Культурологи выделяют в связи с этим два типа культуры - сотериологический (от греческого слова, означающего спасение) и эвдемонический (от греческого слова, означающего счастье). Переходом от первого ко второму в европейской истории стала, как известно, эпоха Возрождения, возродившая именно пристальное внимание к земным сокровищам - и предпочтение их. На Руси это совершилось гораздо позднее. И совершенно логично, что приверженцы сокровищ земных объявили тяготение к духовному, возвышение небесного над земным - косностью и отсталостью.

Предпочтение того или иного - дело совести и свободы каждого. Нужно лишь ясно сознавать, что столь прославляемая ныне западная цивилизация есть не что иное, как стремление к абсолютной полноте наслаждения сокровищами на земле. И так называемый прогресс - отыскание все более совершенных средств к овладению такими сокровищами.

Так или иначе, но тяга к сокровищам земным наблюдается на всех уровнях нашего земного существования. И она не может не стать предметом философского и эстетического осмысления.

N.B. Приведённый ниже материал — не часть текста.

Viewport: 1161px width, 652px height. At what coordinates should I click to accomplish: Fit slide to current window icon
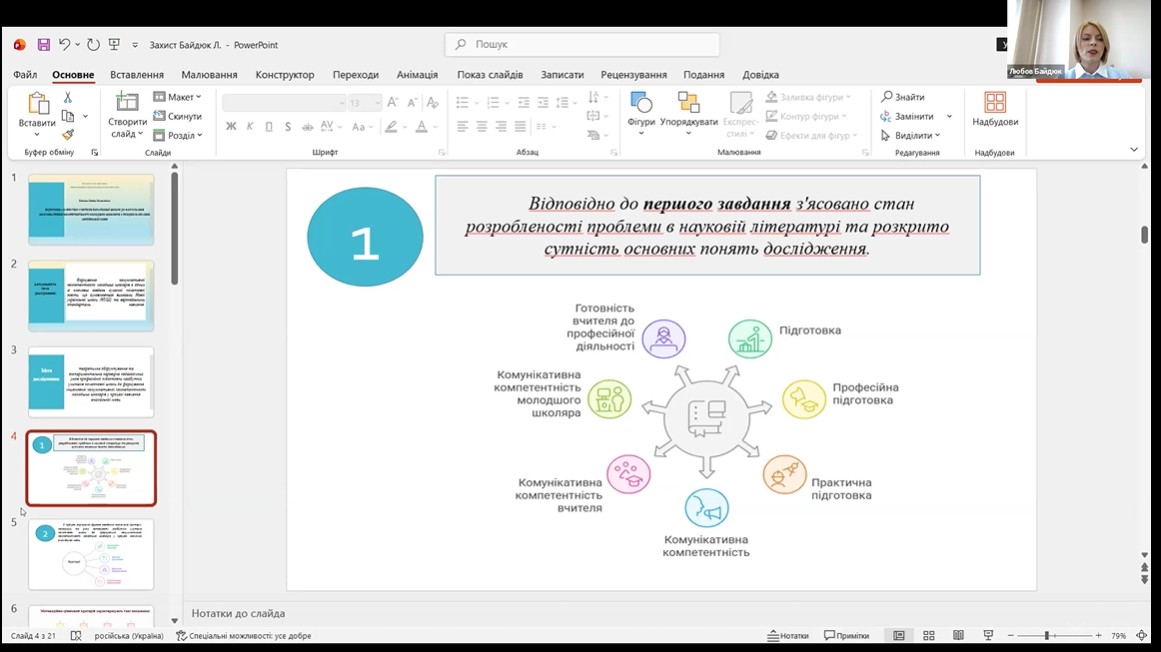1142,636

Но где критерий собирания сокровищ? Как точно определить, что именно собирает человек? Ведь в силу необходимости каждый вынужден существовать в земном мире и не может обходиться вовсе без земных, материальных вещей, связей, мыслей. Христос Спаситель обозначил такой критерий ясно и просто:

Вот главная тема русской литературы - противоборство двух раздирающих душу и сердце наших стремлений - к сокровищам небесным и сокровищам земным. Тема эта - проблема не одной только литературы исключительно, но проблема жизни, творческих поисков (нередко - метаний) и самих писателей, путь которых был отнюдь непрямым и направленным лишь к Горним высотам, но отмеченным многими ошибками, падениями, отступлениями от Истины.

Но - что есть Истина? Вопрос вековечный. Однако для православного сознания такой проблемы нет и не может быть: это вопрос Понтийского Пилата. В Православии Истина есть полнота Личности Христа Спасителя. Православие не занято поиском Истины, но ставит каждого человека перед мучительным осознанием своей удалённости от Истины, направляет внимание ко внутреннему человеку. И каждый начинает сознавать в себе (а не вне себя) то страшное противостояние добра и зла, какое определяет конечную судьбу нашу не во времени, но в вечности.

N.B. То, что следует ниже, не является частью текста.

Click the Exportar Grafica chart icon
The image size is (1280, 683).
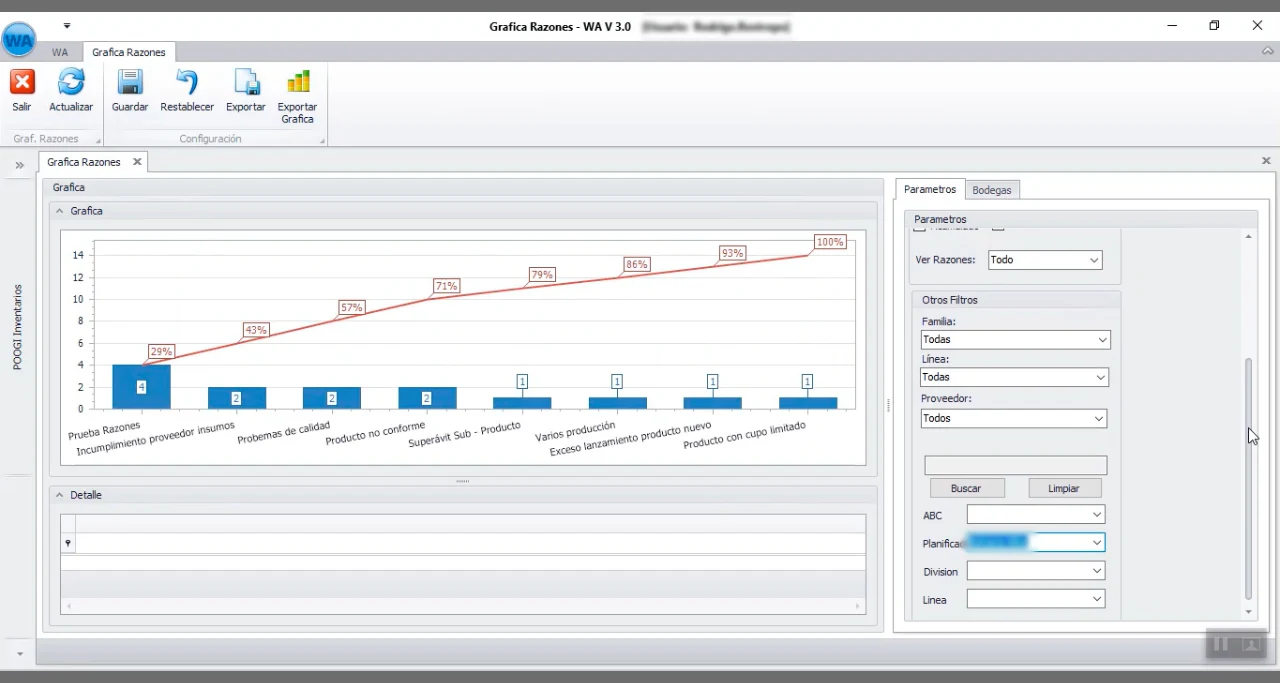coord(297,82)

Человек обречён на выбор между добром и злом, но он усугубляет заключённый в этом трагизм своего существования ещё и метаниями между различными пониманиями добра и зла. Эту смятенность души высветила русская литература, сделав её, по сути, главным предметом своего сострадательного исследования. Она сумела приобщить читателя к таким внутренним переживаниям, таким терзаниям совести, погрузить его в такие бездны души, о каких имела весьма малое представление литература около-европейская.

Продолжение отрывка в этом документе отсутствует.